As I said, I did expect the album to be a treat, mostly on the strength of unutterably sweet lead single and album opener "14th Street" (available from her website along with plenty of other good stuff), which I've had on high rotation in recent months. I'd also heard Cantrell's take on an unrecorded Lucinda song, "Letters", which I'd heard on the radio, and a pair of Cantrell-composed ballads, "Khaki & Corduroy" and "Bees", which came to me through some music blog or other, but the thing is that only "14th Street" had really captured my attention, "Letters" having been a once-off hearing and the other two coming across as 'nice but not essential' - which is what made me think that, apart from the unassuming nature of the music, that sense of music-weaving has also been at play in my liking of the album.

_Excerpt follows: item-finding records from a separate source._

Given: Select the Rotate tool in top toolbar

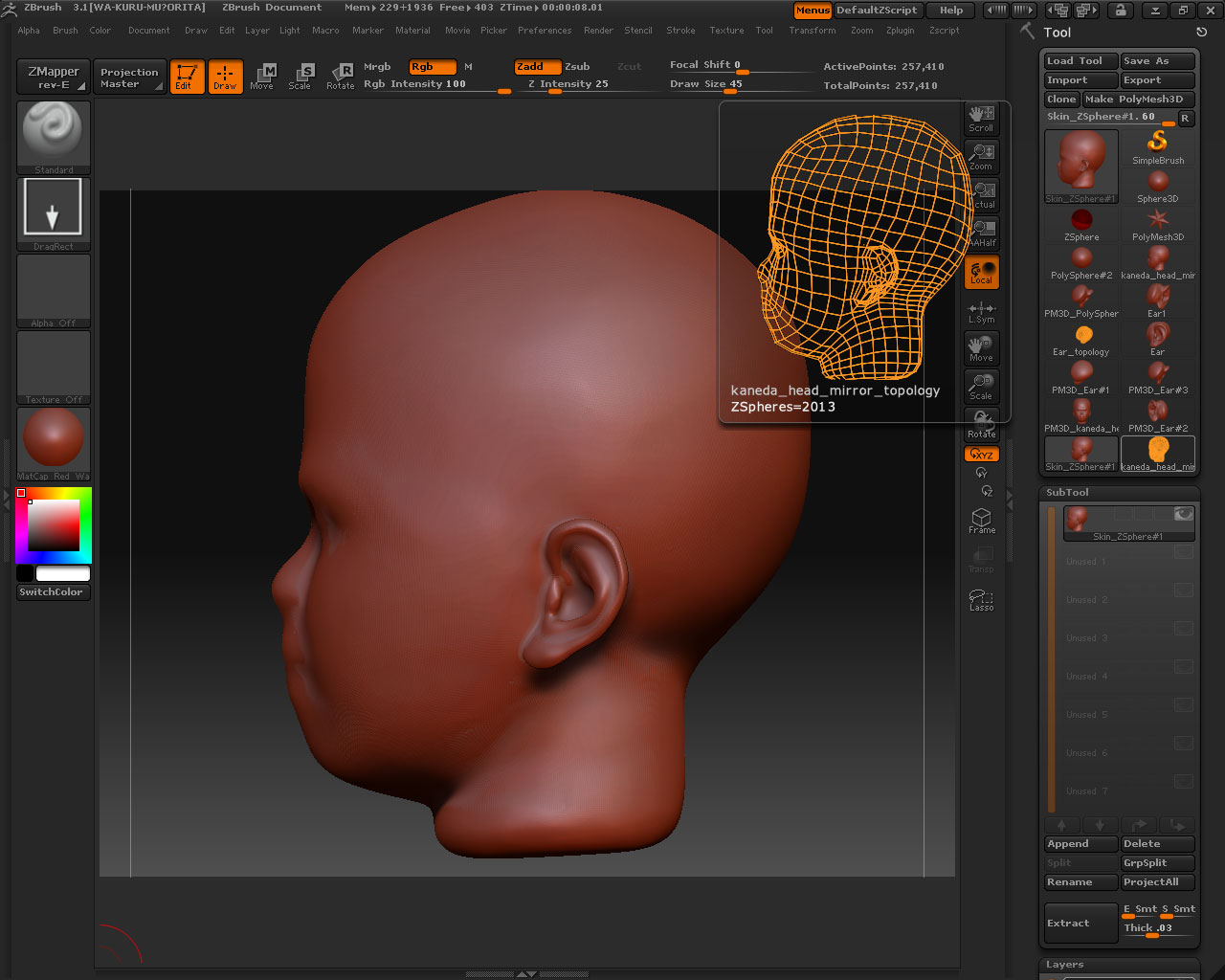Looking at the screenshot, I should 340,77.
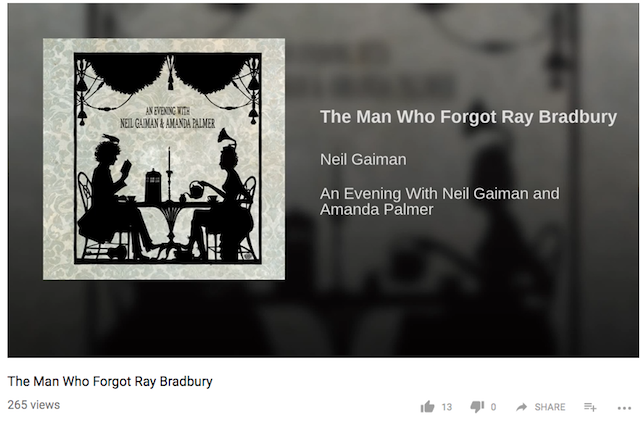Click the Neil Gaiman artist name in video
The height and width of the screenshot is (423, 640).
(363, 159)
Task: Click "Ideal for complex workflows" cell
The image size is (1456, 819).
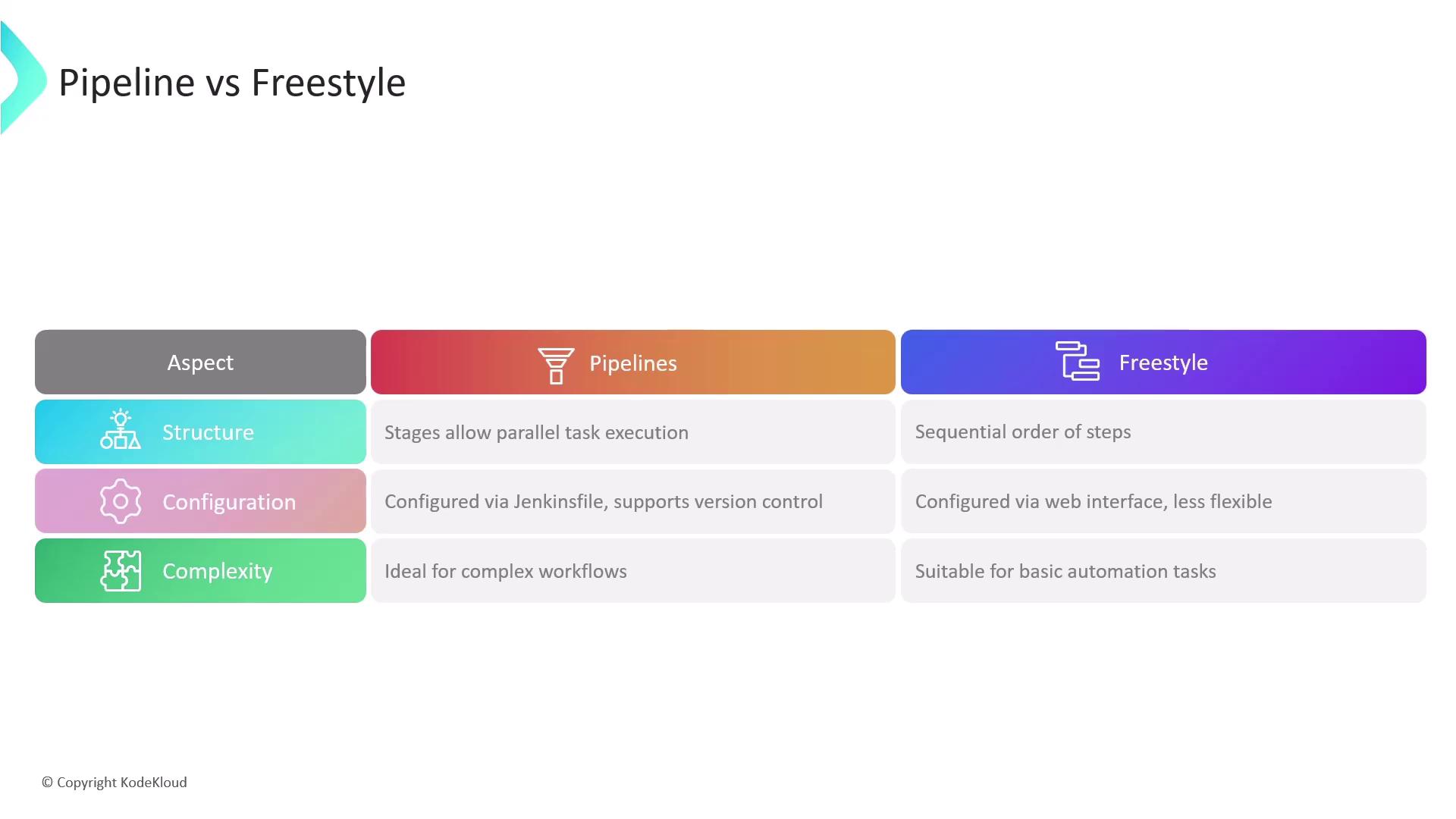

As it looks now, then, all ten songs are lovely in their own right, but I particularly like "Khaki & Corduroy" and "Bees", both sparse, plaintive odes, the gradual burn of "Letters" (unusual in that it's partly propelled by electric guitar), summery closer "Old Downtown", and, of course, "14th Street", which is still gorgeous - lilting, melodic and yearnful (so, in the end, mostly those that I'd heard before - though of course I've just named half of the record!). I'm not sure what it is that I particularly like about Cantrell - her singing voice and style of singing are very winsome, but I think that almost as much of the appeal resides in the insightful, uncluttered arrangements of the songs and the high level of understated musicianship throughout. Very lovely.